Please return the lines of the data that contain "agent".

Input records below:

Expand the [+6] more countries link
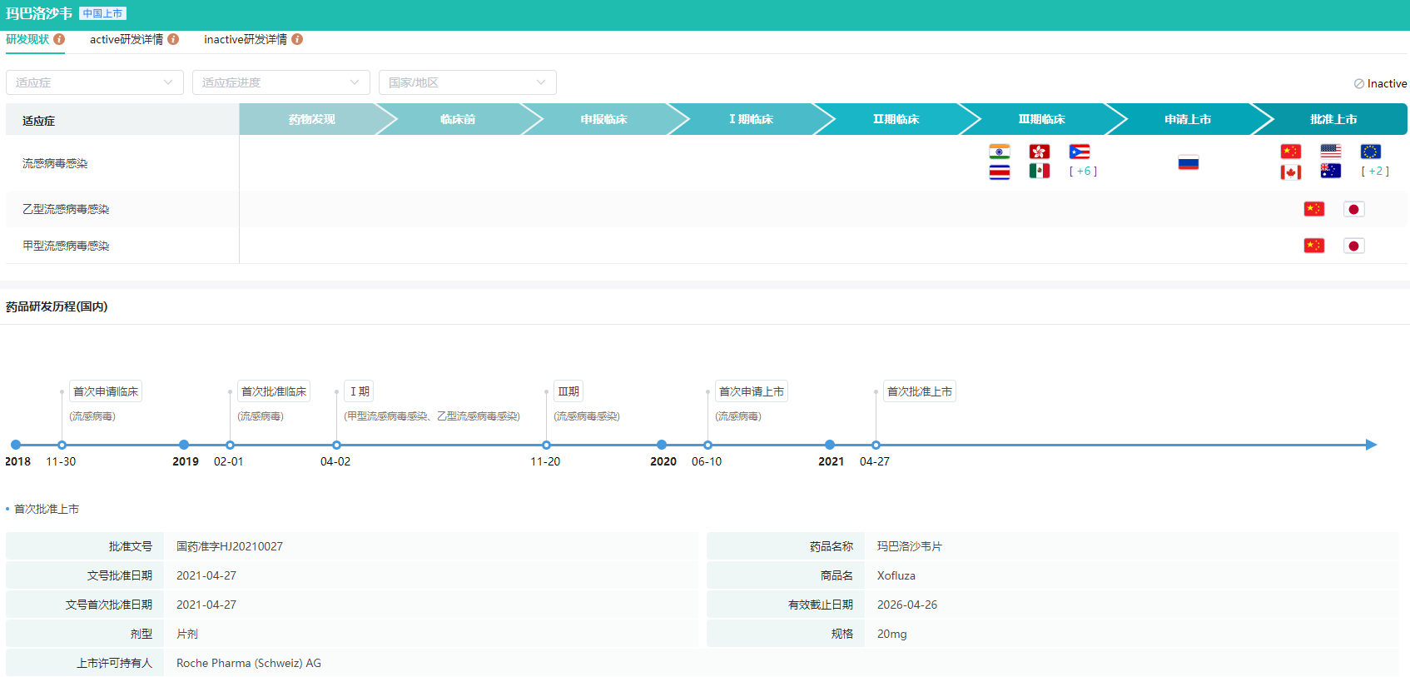Screen dimensions: 1410x677 pyautogui.click(x=1083, y=171)
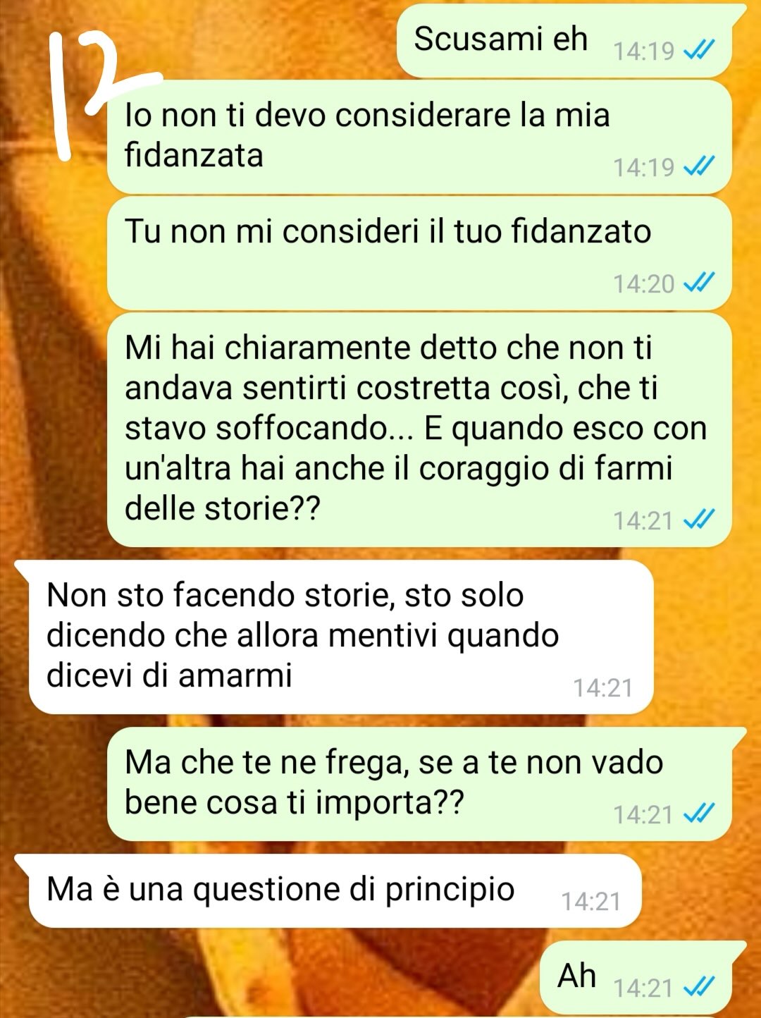Select the 'Mi hai chiaramente detto' message
The height and width of the screenshot is (1018, 761).
419,430
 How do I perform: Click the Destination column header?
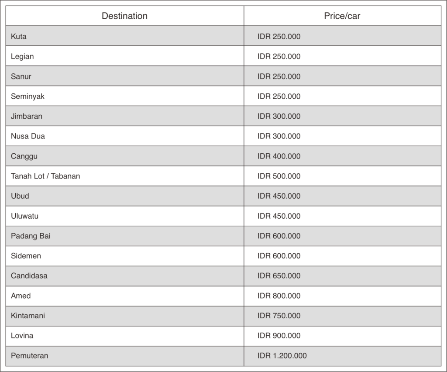tap(124, 16)
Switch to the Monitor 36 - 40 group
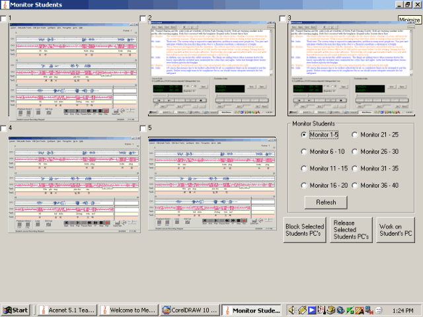The height and width of the screenshot is (317, 423). click(355, 186)
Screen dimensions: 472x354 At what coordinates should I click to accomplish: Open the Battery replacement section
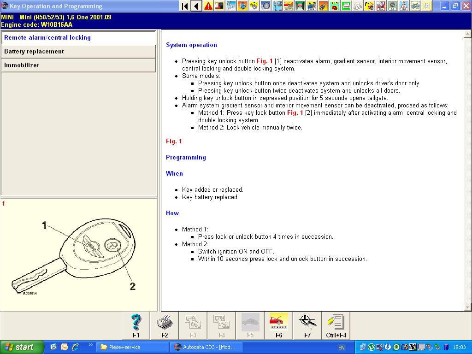[x=78, y=52]
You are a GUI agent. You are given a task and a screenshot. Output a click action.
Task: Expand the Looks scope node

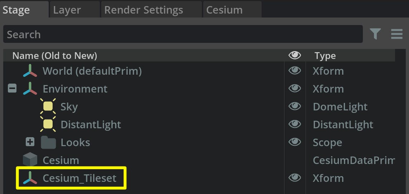pyautogui.click(x=30, y=142)
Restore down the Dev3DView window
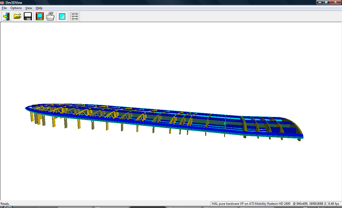This screenshot has width=342, height=208. click(326, 2)
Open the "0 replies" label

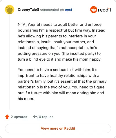46,117
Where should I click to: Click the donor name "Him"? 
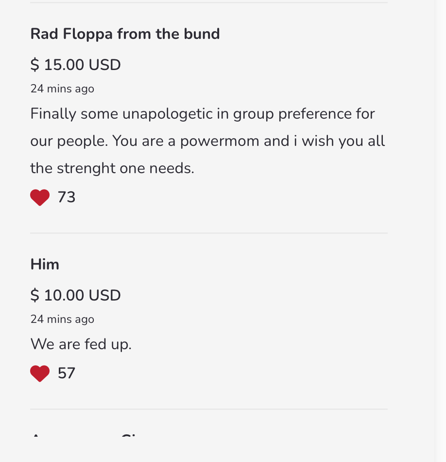[45, 265]
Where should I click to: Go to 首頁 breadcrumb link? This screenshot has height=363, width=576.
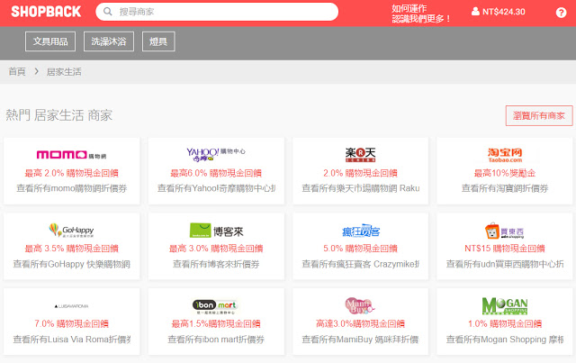click(x=16, y=71)
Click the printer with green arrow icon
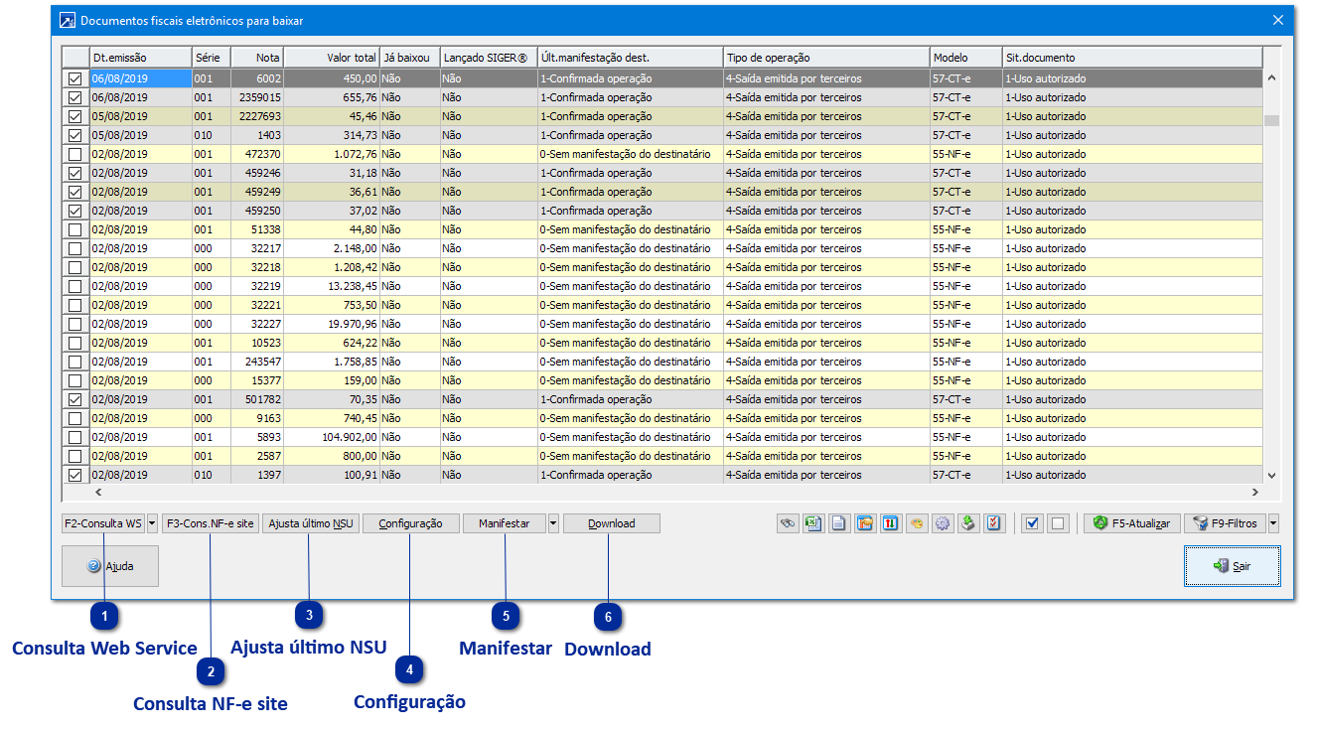This screenshot has width=1317, height=732. pyautogui.click(x=968, y=523)
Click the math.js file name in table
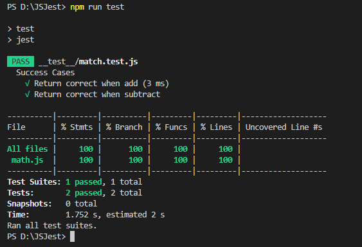Screen dimensions: 362x247 (x=27, y=160)
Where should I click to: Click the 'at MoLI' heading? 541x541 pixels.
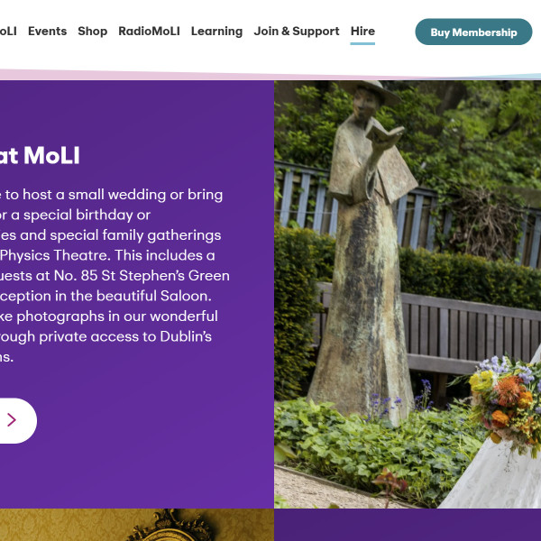(40, 156)
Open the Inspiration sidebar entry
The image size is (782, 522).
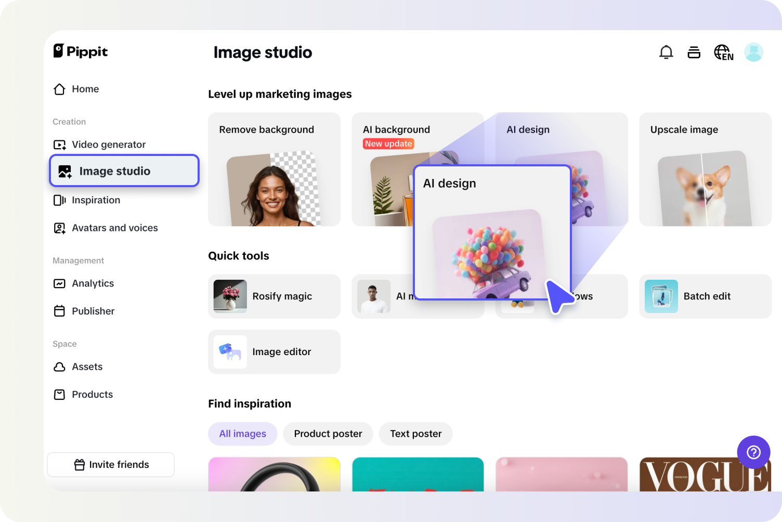click(96, 200)
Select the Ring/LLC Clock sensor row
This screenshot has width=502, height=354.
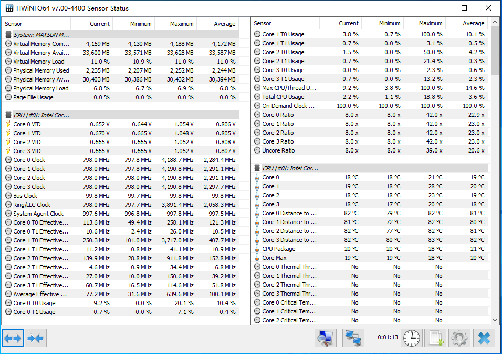point(122,205)
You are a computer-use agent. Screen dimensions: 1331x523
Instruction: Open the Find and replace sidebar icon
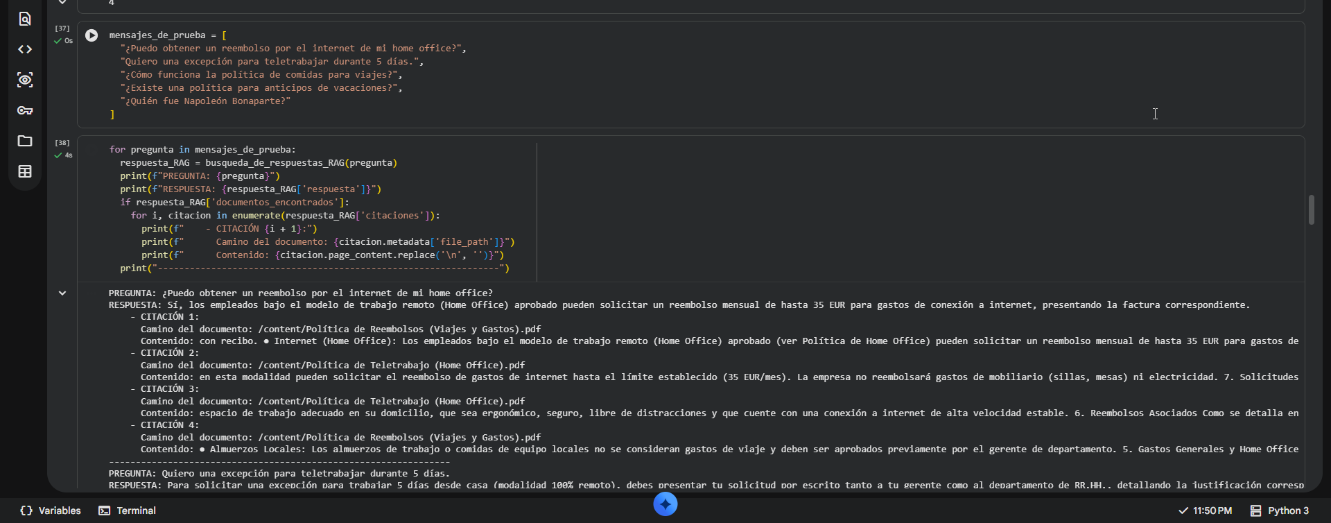pos(25,19)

End of Input records.

▶ Solution to the exercise:
You are a GUI agent. You are given a task and a screenshot. Output a click action.
You are a computer-use agent. Screen dimensions: 1331x523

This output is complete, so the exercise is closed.